Find the line that contains "The width and" in the records below, then repeat exactly that line and each one after it, leaving pictures out.

DATA EXTRACT START

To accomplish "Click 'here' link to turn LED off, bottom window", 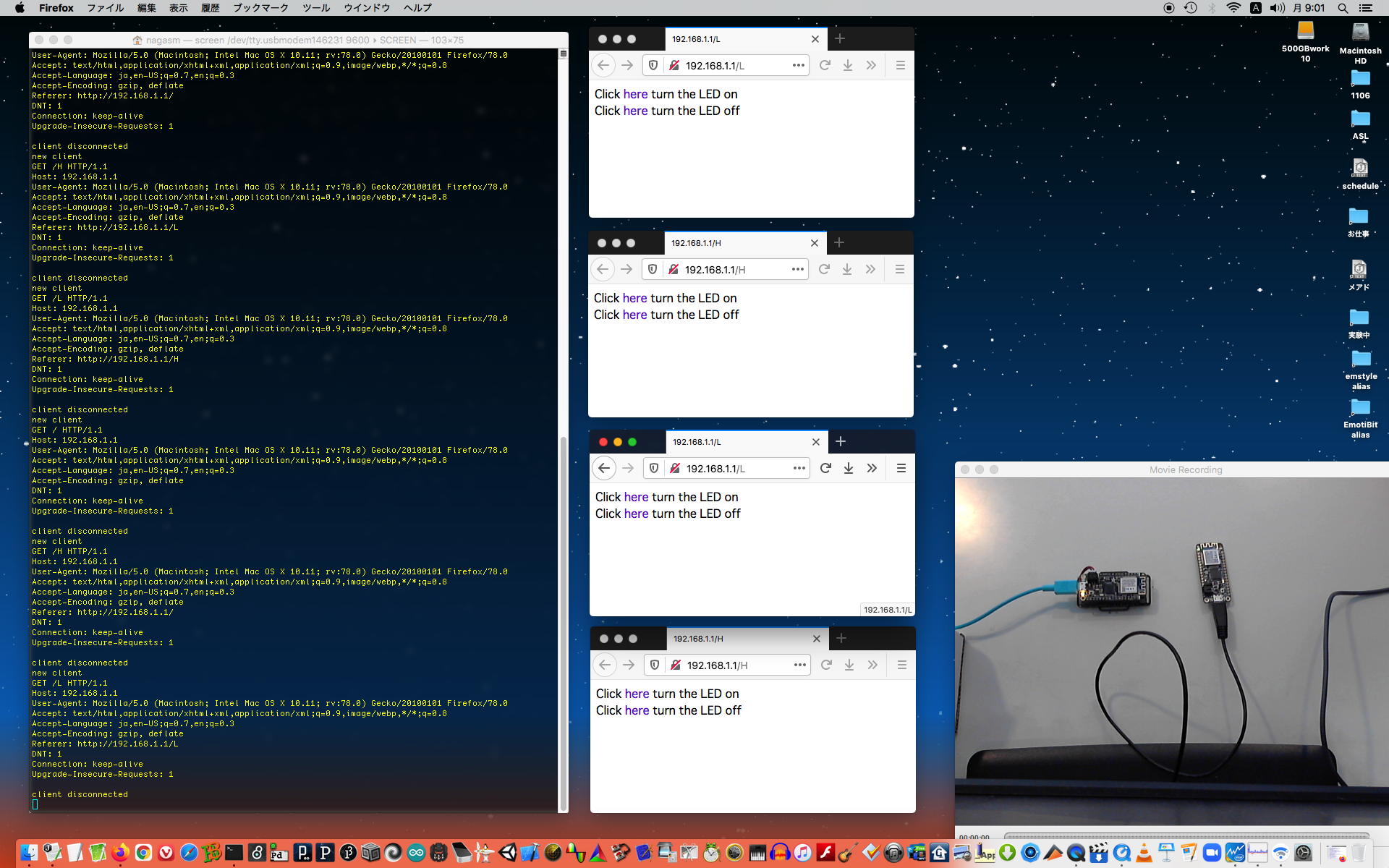I will click(x=637, y=710).
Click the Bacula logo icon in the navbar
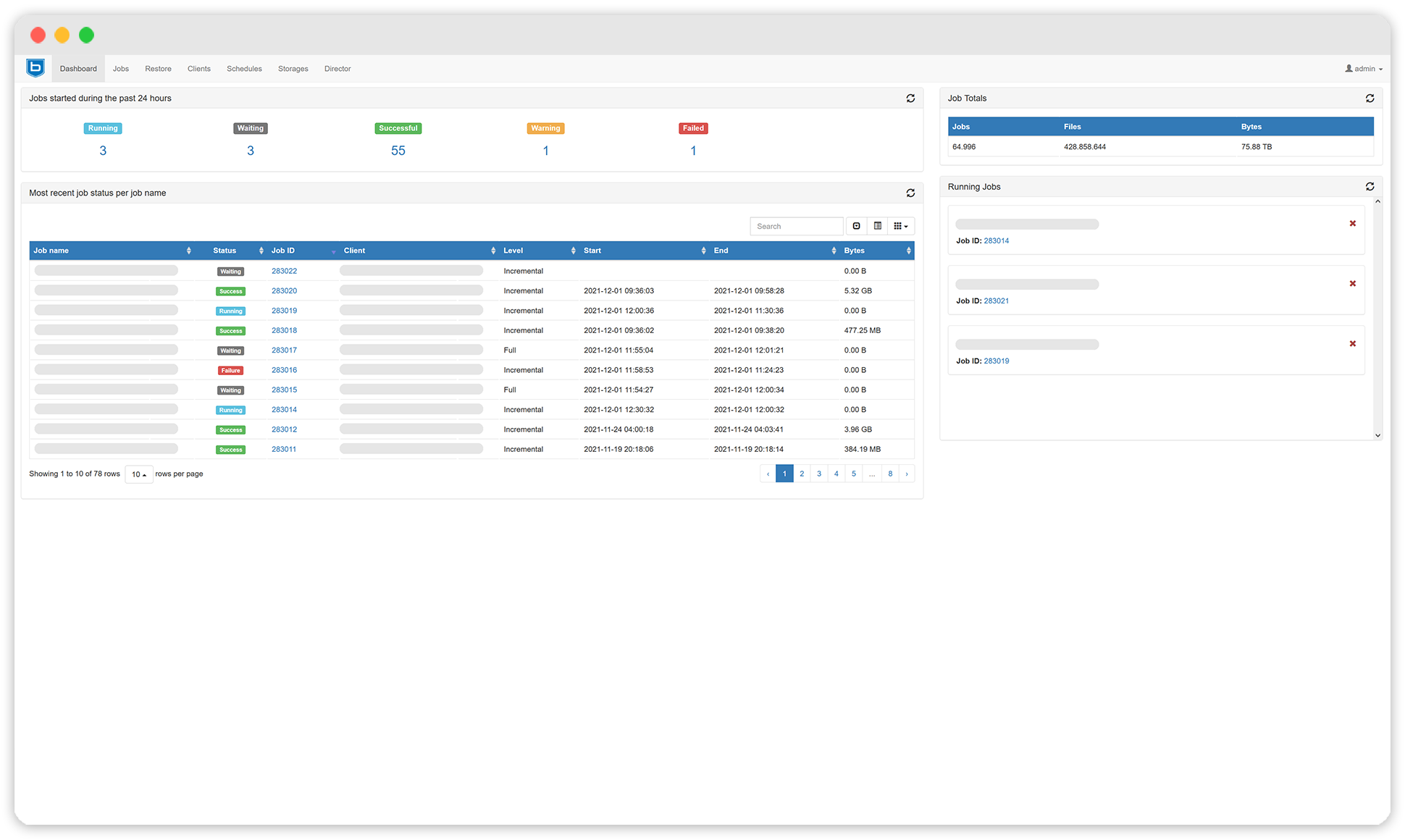Screen dimensions: 1405x840 pyautogui.click(x=34, y=67)
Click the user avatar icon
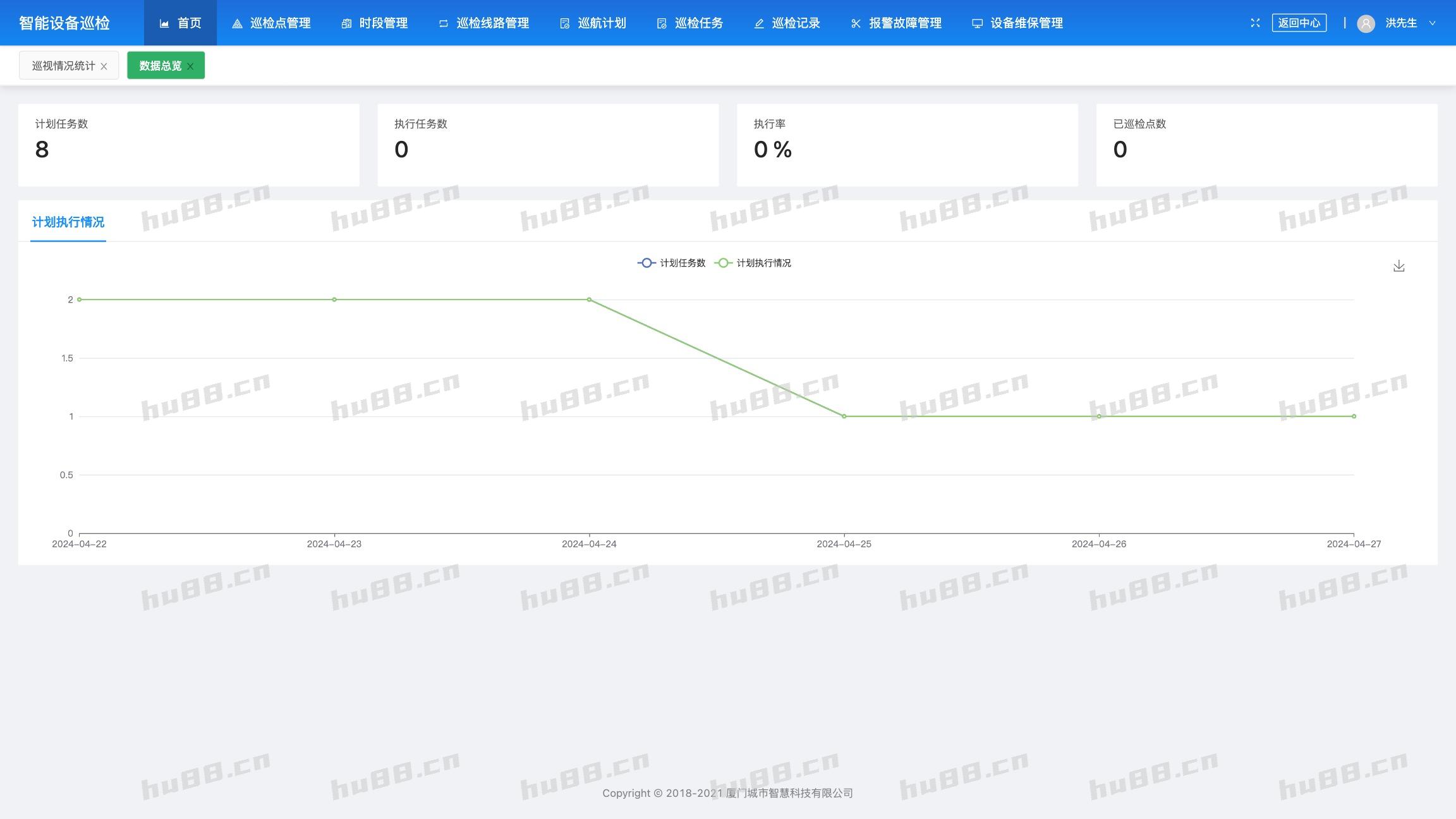 [x=1366, y=23]
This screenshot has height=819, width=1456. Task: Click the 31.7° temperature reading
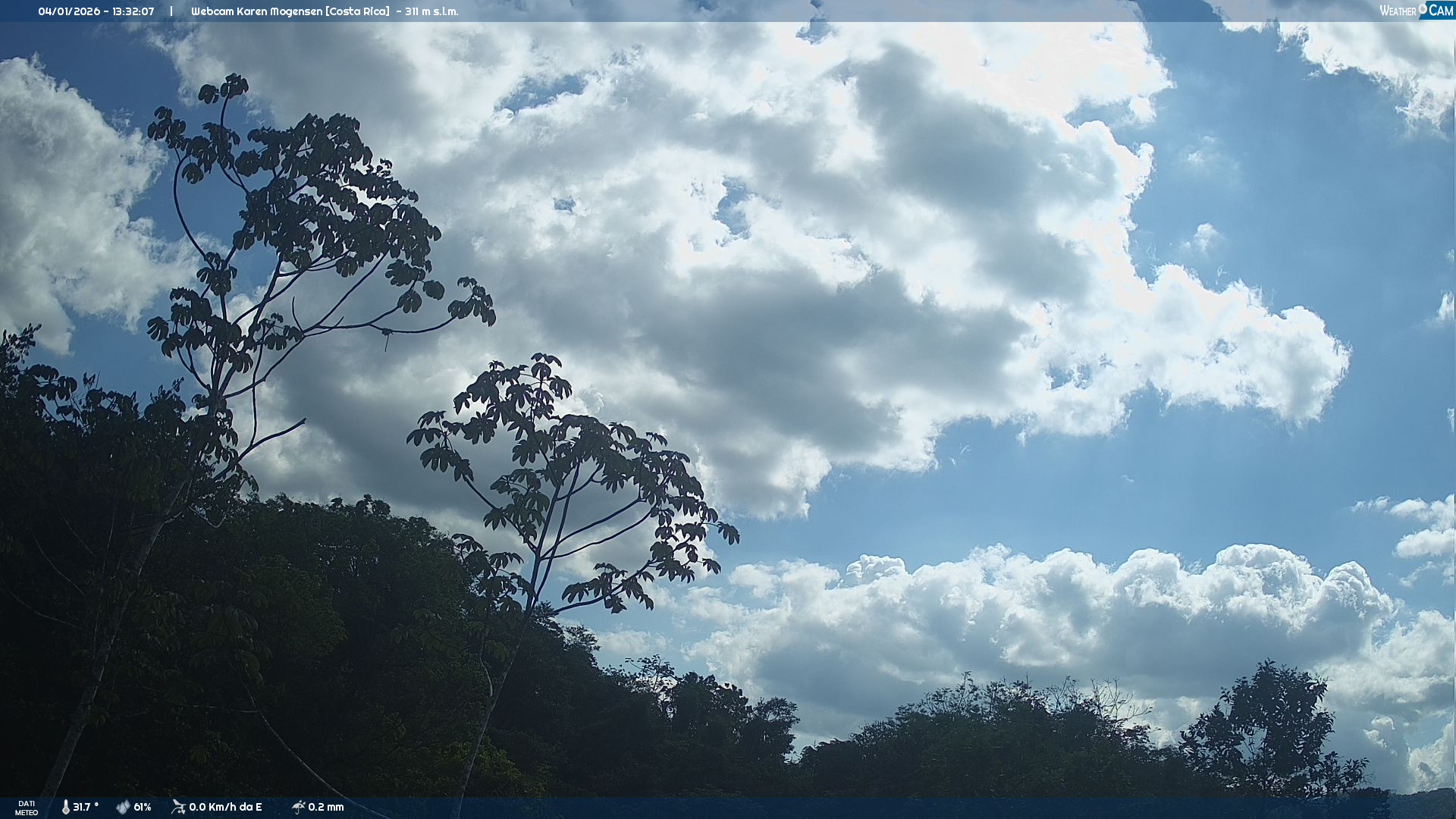point(86,807)
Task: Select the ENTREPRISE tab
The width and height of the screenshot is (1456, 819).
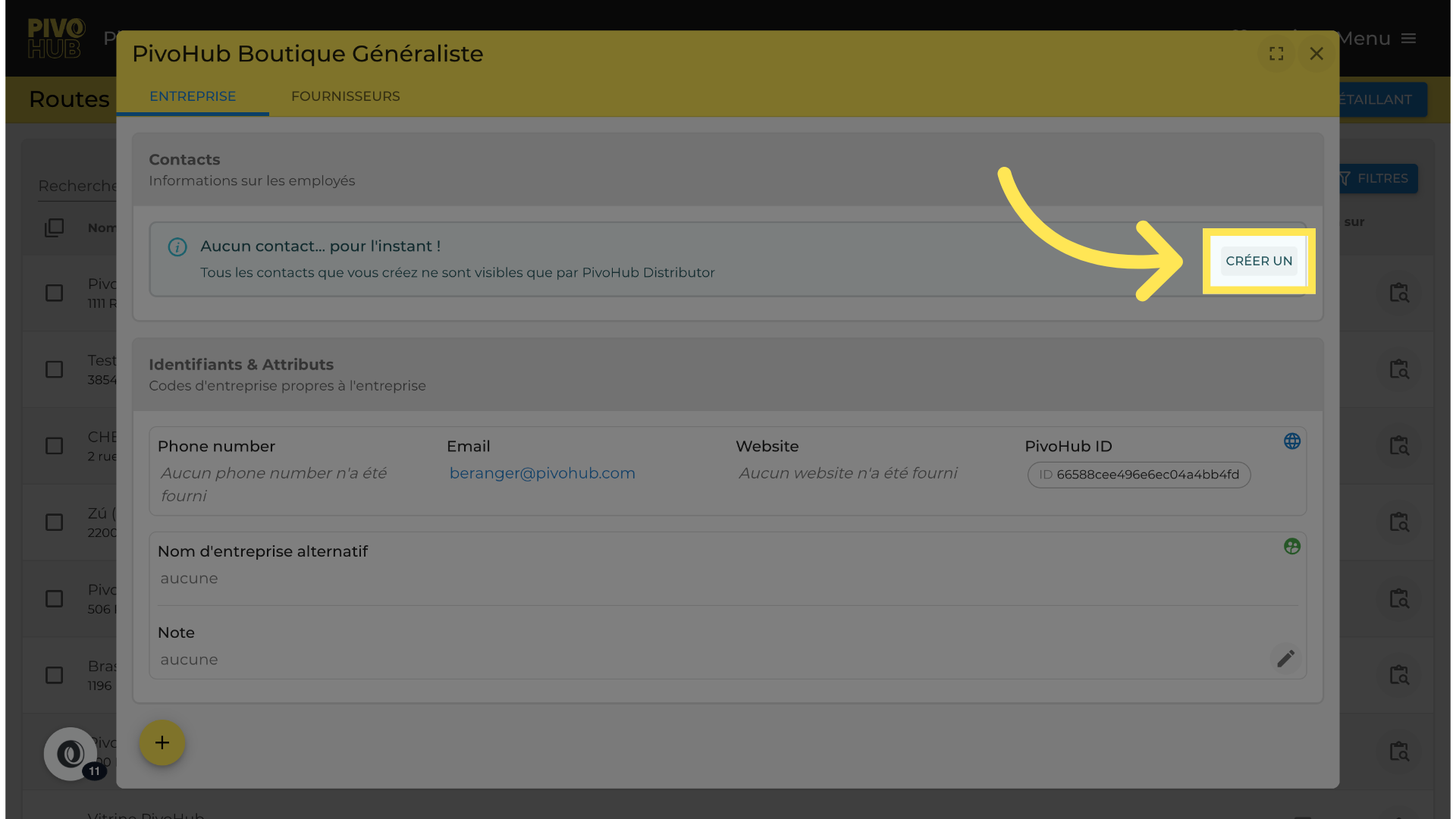Action: point(193,96)
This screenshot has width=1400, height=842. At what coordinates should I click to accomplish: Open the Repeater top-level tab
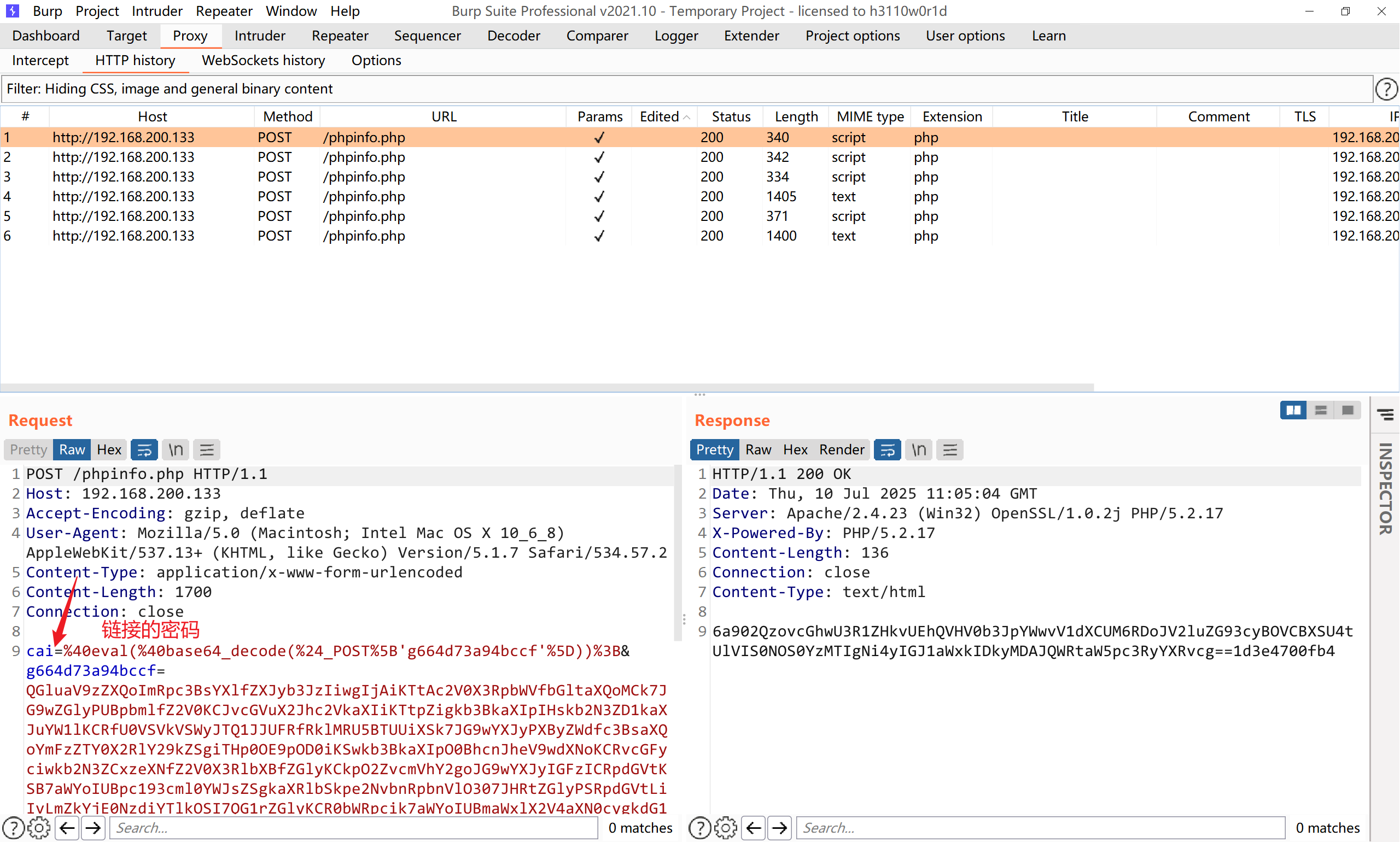click(x=340, y=36)
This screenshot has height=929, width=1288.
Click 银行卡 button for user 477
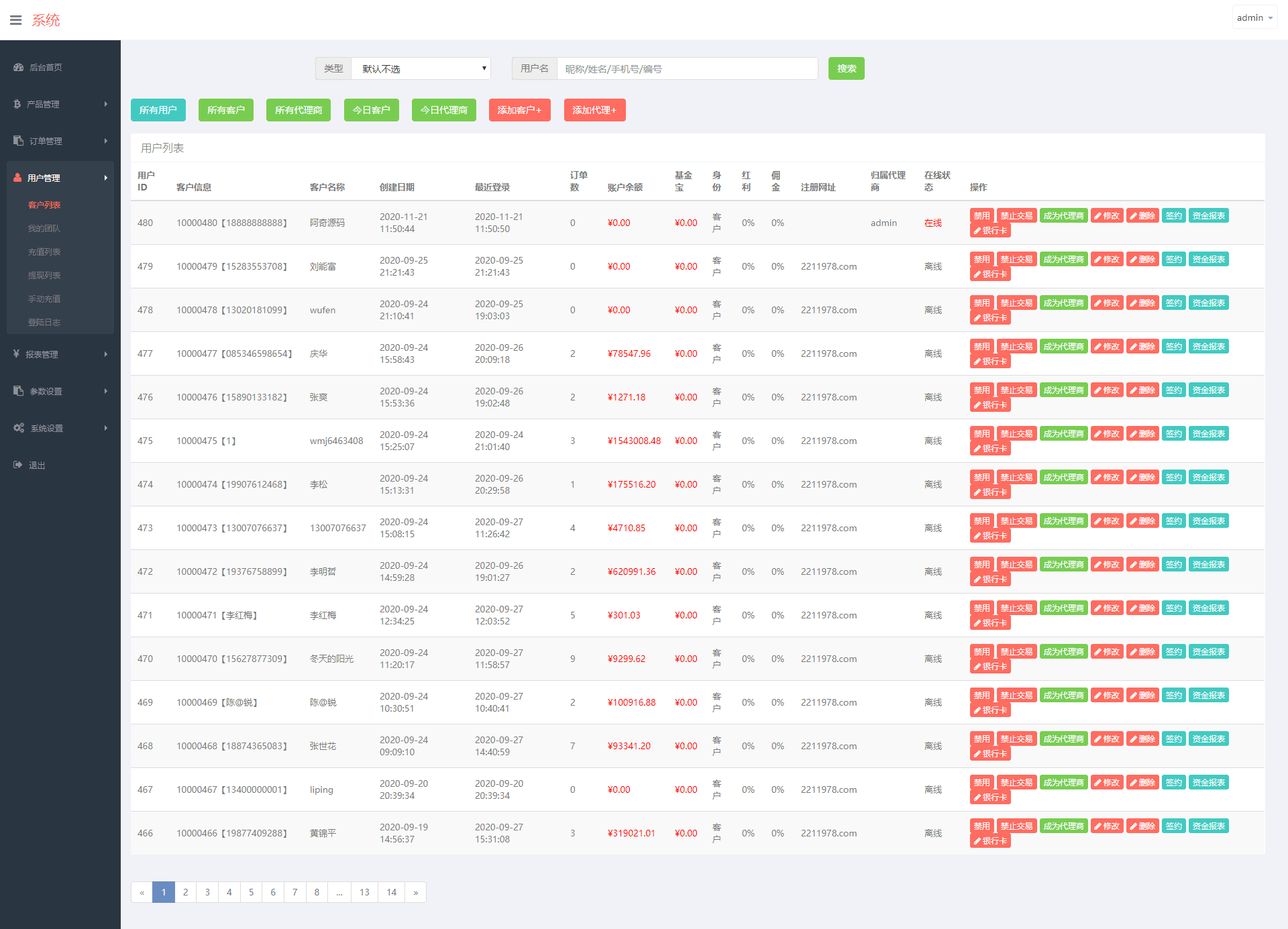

DATA EXTRACT END

* ANSWER BOX
The width and height of the screenshot is (1456, 819).
Action: point(193,96)
This screenshot has width=1400, height=842. At what coordinates should I click to accomplish: Open the Repeater top-level tab
click(x=340, y=36)
This screenshot has height=929, width=1288.
Click 银行卡 button for user 477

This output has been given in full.